The Mission Planner was originally perceived as the Strategic Planner, providing low observable routes to the mission objectives, and monitoring the aircraft progress on that route, ensuring that the fuel availability was consistent with completing the mission, adn replanning when the pilot deviates from the mission route. It was responsible for:
LASC Marietta was the lead agency for developing both the Phase 1 and Phase 2 implementations of the Mission Manager.
The core of the Mission Planner was a Dynamic Programming engine dubbed "ZAP" that was written in C and hosted on a Sun workstation. The logic for processing system messages, maintaining the threat data base and invoking the planning algorithm was hosted on a Symbolics machine.
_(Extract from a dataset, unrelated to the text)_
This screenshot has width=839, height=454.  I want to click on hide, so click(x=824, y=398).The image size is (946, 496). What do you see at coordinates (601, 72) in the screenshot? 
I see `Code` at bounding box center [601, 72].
In Phase 2, the major changes to the Mission Planner resulted from the real-time requirement. While the Phase 1 ZAP algorithm was reasonably quick, producing an answer in about 3 seconds, a significant speed improvement was needed to accomplish real-time route updates. The algorithm was extensively modified, renamed the High-Speed Directed Graph Optimizer (HSDGO), and hosted on special hardware able to produce a new solution in 100 milliseconds. Optimality of the routes used a weighted average of the fuel/time cost and threat exposure. The pilot in the pre-mission briefing could specify these weights in order to manage the risk level of the routes. The remainder of the logic, as with the other subsystems, was recoded in C++ and hosted on 680X0 boards in the VME chassis.
Since the HSDGO board produced optimal routes from the current aircraft location to all other points in space, the Mission Planner was able to assume another powerful role as a support function to the Tactics Planner supplying tactical trajectories for offensive or defensive maneuvers. For example, if the Tactics Planner was considering attacking a certain target, it provided a selection of possible launch points to the Mission Planner and received immediately a proposed trajectory and an assessment of its merits.